During the third quarter of 2008, interest income from interest-earning assets was up $195,000, or 6.5%, from the second quarter of 2008. This increase was primarily due to the Company’s average investment in loans which was up $11.5 million in the third quarter of 2008 compared to the second quarter of 2008 and was partially offset by a 17 basis point decrease in the average yield over the same period. The $65,000, or 10.0%, increase in investment securities interest income from the second quarter of 2008 to the third quarter of 2008 also contributed to the overall increase in interest income over the same period and was due to the purchase of additional mortgage-backed securities. Interest income from interest-earning assets was up $353,000, or 12.3%, from the third quarter of 2007. This was primarily due to $37.9 million, or 22.8%, in growth in average interest-earning assets and was partially offset by a 52 basis point decline in the yield on earning assets, which was caused by significant rate declines, particularly in short-term rates.
During the third quarter of 2008, interest expense increased $32,000, or 2.3%, from the second quarter of 2008 and decreased $35,000, or 2.4%, from the third quarter of 2007. The increase from the second quarter was driven by increases in average deposit rates and certificates of deposit maturing and repricing into higher-yielding certificates. The decrease from the third quarter of 2007 is due to an 84 basis point reduction in the overall cost of funds which was primarily driven by the refinancing of some existing higher-costing FHLB borrowings into borrowings with a lower rate, a reduction in our deposit rates as maturing certificates of deposit were renewed at lower rates particularly during the first of half of 2008, and growth in the non-interest bearing deposit base of $4.8 million (109.7%).

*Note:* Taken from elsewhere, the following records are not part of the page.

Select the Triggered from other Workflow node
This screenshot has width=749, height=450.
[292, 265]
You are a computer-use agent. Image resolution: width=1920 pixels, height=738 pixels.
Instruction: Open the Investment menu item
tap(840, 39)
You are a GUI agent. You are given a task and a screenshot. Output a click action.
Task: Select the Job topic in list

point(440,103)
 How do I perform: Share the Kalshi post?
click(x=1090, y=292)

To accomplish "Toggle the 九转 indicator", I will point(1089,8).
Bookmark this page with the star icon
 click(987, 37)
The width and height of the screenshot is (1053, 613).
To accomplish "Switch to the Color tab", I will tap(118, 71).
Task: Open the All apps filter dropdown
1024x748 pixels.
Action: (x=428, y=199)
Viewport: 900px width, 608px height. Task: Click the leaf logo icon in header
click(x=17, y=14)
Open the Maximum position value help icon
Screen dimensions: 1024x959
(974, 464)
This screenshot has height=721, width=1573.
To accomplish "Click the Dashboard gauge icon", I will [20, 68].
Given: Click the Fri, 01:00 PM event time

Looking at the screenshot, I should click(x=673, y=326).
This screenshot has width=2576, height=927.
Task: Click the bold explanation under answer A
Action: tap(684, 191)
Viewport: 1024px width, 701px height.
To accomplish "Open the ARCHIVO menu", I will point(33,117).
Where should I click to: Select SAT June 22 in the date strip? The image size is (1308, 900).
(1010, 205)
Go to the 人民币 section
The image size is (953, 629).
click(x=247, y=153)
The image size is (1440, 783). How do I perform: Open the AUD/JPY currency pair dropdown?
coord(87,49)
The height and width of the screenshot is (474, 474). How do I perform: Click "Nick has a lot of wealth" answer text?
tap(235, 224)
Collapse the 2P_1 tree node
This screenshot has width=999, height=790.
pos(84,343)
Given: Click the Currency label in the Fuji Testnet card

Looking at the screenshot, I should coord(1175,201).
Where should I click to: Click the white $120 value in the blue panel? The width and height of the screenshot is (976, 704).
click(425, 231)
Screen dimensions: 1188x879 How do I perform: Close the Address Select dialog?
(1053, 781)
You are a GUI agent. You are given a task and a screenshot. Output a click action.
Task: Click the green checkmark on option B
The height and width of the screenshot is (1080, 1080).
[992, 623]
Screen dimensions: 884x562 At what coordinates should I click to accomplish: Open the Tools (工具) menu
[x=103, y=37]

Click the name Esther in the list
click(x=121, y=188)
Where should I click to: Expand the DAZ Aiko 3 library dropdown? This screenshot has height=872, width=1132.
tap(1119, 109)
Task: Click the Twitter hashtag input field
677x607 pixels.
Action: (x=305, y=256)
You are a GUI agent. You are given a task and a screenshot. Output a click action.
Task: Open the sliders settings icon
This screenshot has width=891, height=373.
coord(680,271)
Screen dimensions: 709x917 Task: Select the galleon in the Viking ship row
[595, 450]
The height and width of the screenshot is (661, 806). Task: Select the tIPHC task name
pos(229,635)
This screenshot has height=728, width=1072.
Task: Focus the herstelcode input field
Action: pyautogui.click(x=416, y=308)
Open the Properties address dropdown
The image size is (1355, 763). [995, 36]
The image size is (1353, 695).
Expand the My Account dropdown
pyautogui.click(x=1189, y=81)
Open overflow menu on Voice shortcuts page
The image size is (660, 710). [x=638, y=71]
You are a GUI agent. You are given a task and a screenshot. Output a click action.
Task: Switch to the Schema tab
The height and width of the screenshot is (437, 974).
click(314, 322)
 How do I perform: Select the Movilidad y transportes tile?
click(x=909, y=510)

Net interest income for the first nine-months of 2008 increased $759,000, or 18.2%, from the first nine-months of 2007 on average interest-earning assets that were $34.0 million (20.1%) higher. Net interest margin was 3.38% for the nine-months ended September 30, 2008 and 3.42% for the same period in prior year. The average yield on interest-earning assets decreased 44 basis points and the total cost of funding interest-earning assets decreased 40 basis points compared to the first nine-months of 2007. Table 12 shows the components of the Company’s net interest margin for the first nine-months of 2008 and 2007.